[Items from a dataset]
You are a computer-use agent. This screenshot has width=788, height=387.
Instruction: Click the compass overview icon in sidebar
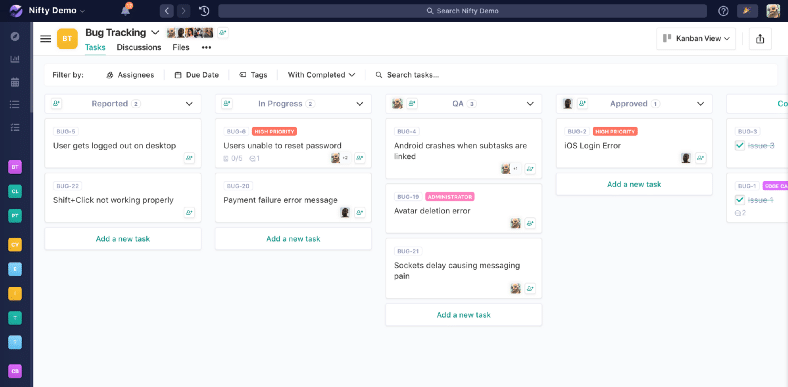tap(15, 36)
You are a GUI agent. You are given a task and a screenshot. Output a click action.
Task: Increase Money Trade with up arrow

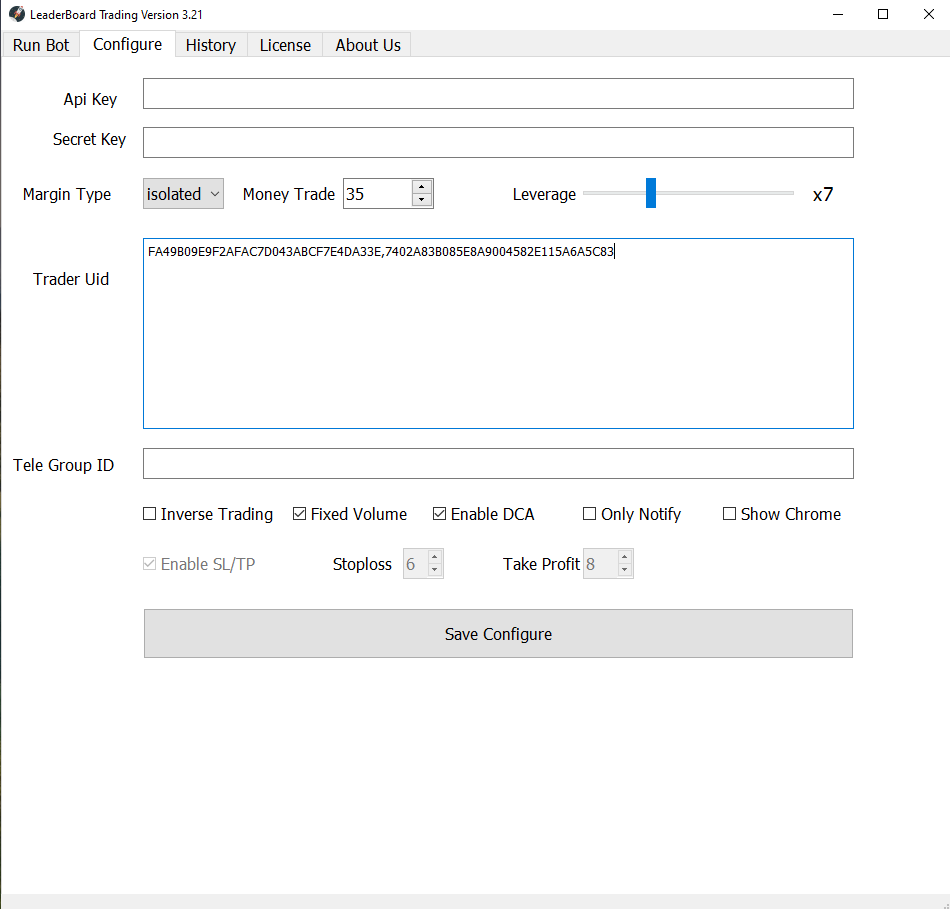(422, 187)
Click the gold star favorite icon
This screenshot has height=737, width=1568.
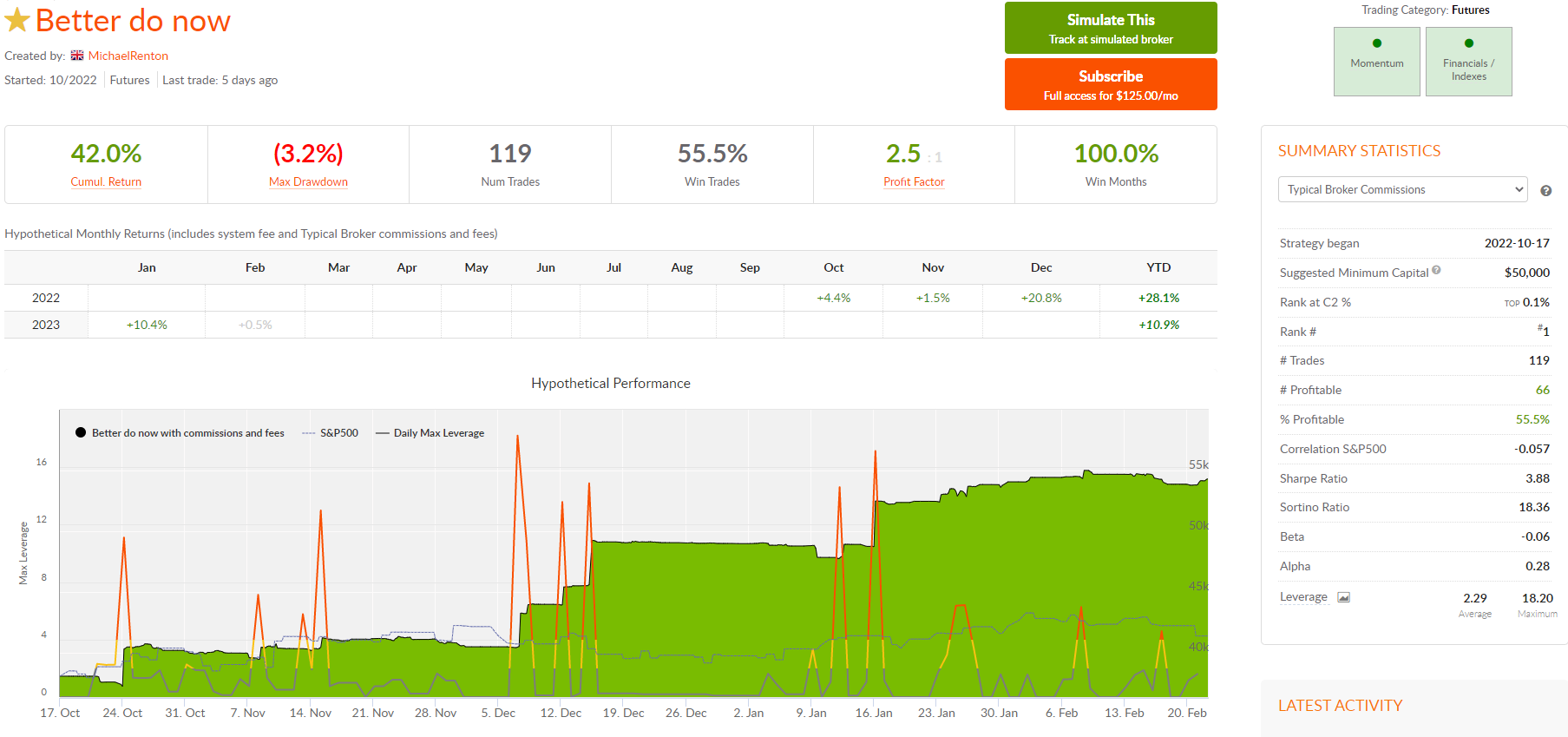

TASK ITEM =>
List every line from the entries above in which "This" appears.

COMPLETED TASK =>
You are a computer-use agent. This screenshot has width=788, height=387.
This screenshot has height=737, width=1568.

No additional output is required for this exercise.